Stored records
Segment Open
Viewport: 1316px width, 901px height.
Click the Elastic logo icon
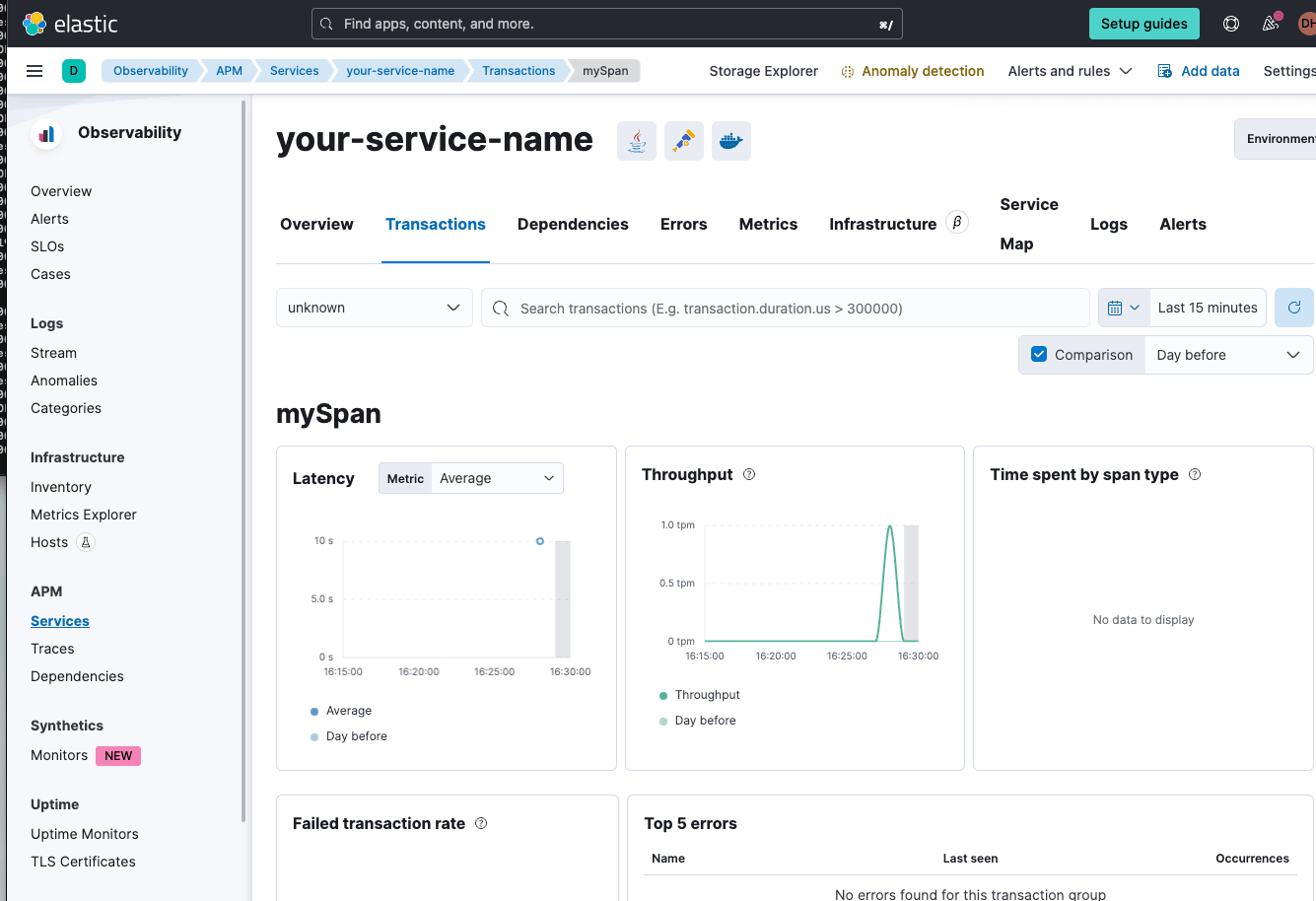click(35, 24)
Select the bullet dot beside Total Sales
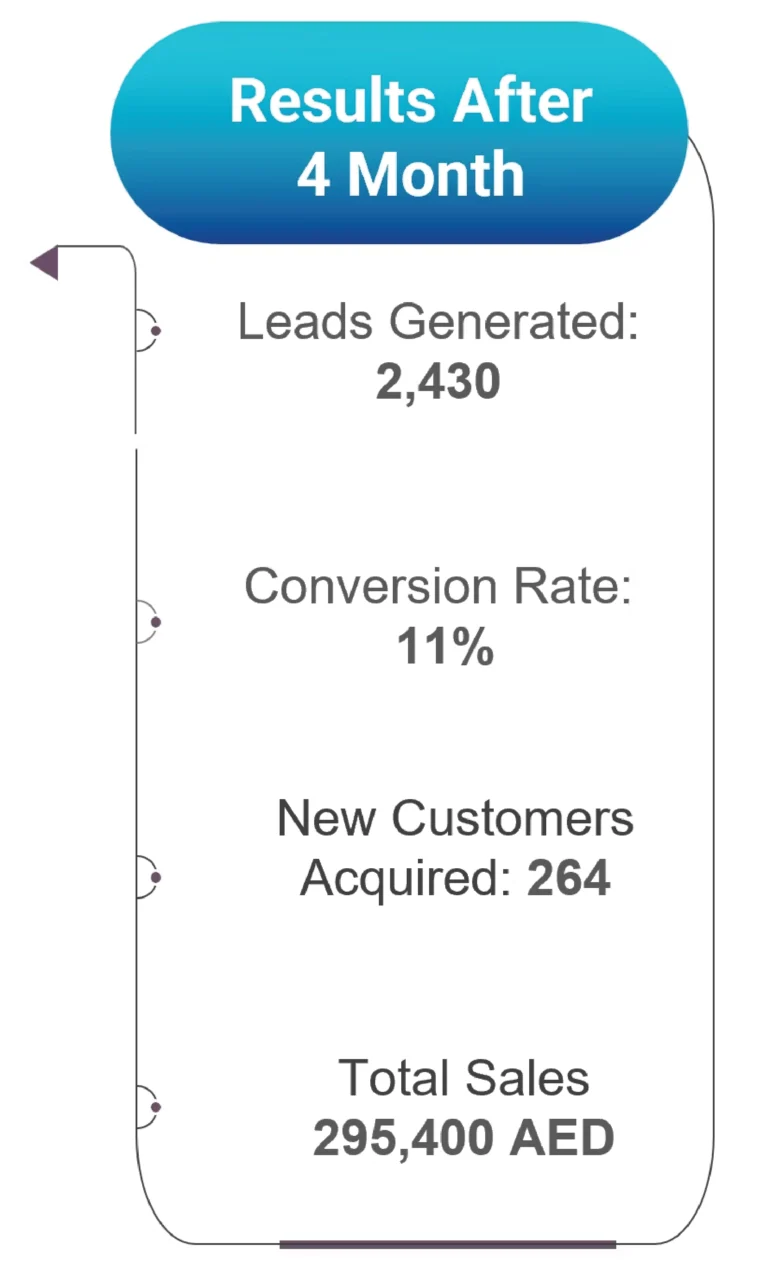This screenshot has width=768, height=1275. [x=156, y=1107]
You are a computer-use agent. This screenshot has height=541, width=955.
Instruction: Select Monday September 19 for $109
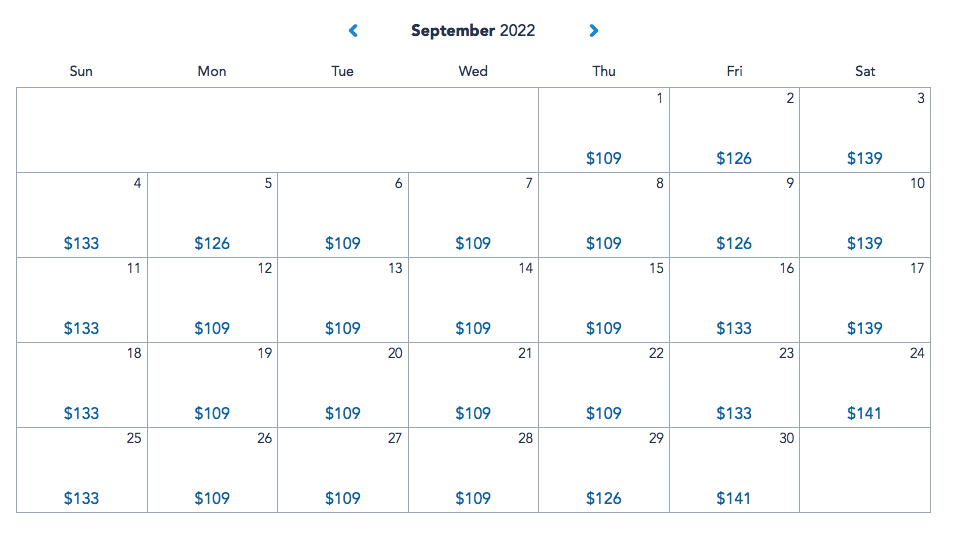tap(212, 385)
Segment Closed
Write out exactly the run of lines above that starts at the line containing "Click the Elastic logo icon" and ends at the line containing "You are a computer-use". Include both, and leave the pictures out.

## Answer to this exercise:
Click the Elastic logo icon
click(35, 24)
Select the bullet dot beside Total Sales
This screenshot has width=768, height=1275. [x=156, y=1107]
You are a computer-use agent. This screenshot has height=541, width=955.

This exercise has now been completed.